What you have to do>
Your copy should begin with the line containing "Hide the Empty object in viewport", end with the line containing "The image size is (1011, 511).", match the listing below exactly, and contain no pictures.

Supplied material>
-- Opening Marker --
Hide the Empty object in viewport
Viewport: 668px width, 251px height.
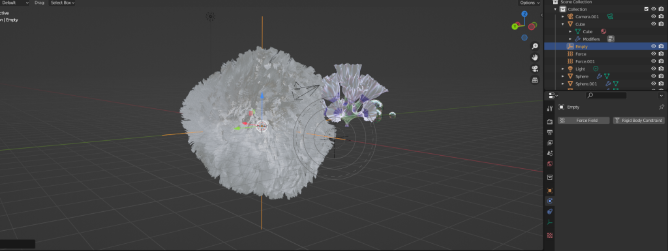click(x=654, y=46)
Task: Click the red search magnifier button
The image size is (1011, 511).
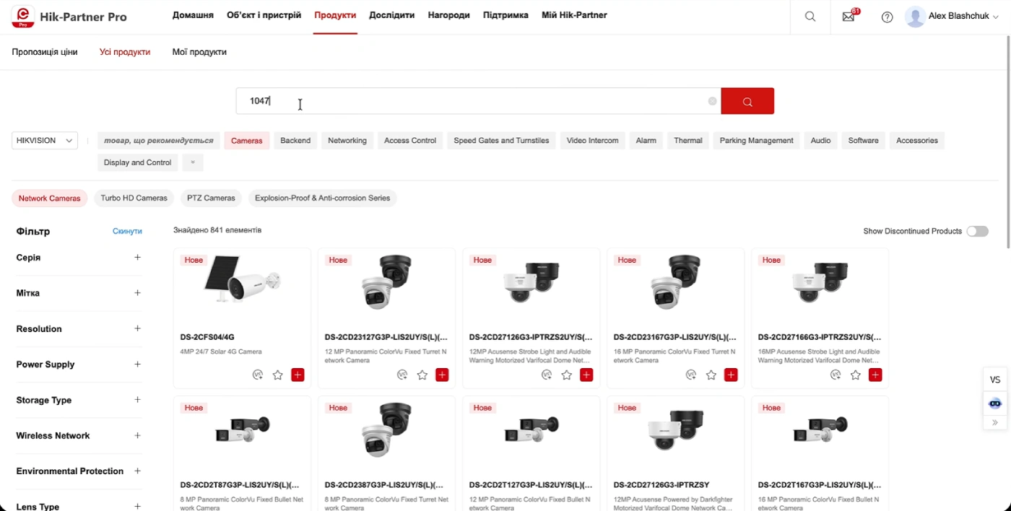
-- Closing Marker --
-- Opening Marker --
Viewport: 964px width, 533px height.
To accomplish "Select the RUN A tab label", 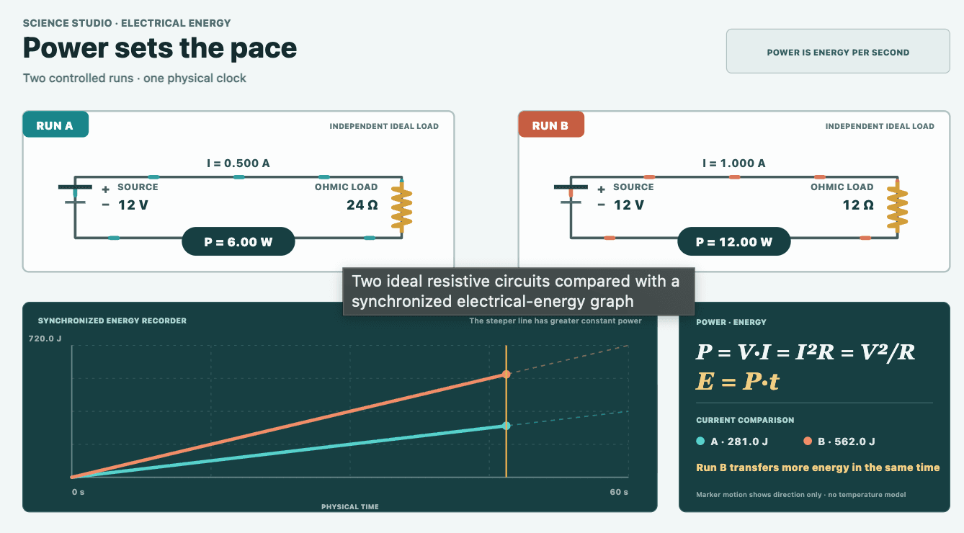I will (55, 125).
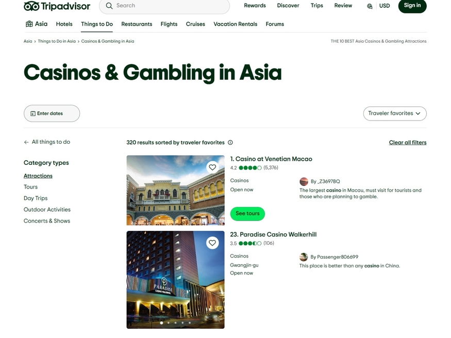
-- Closing Marker --
-- Opening Marker --
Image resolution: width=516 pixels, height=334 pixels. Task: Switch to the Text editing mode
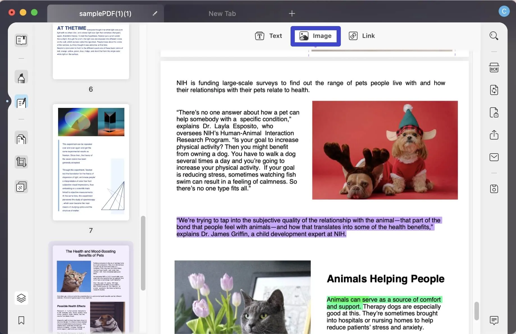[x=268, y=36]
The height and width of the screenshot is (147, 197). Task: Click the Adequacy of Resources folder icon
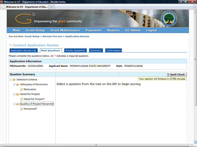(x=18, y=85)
-- Closing Marker --
Reply>
Hide the Empty object in viewport
Viewport: 668px width, 251px height.
click(x=654, y=46)
Task: Click the red search magnifier button
The image size is (1011, 511).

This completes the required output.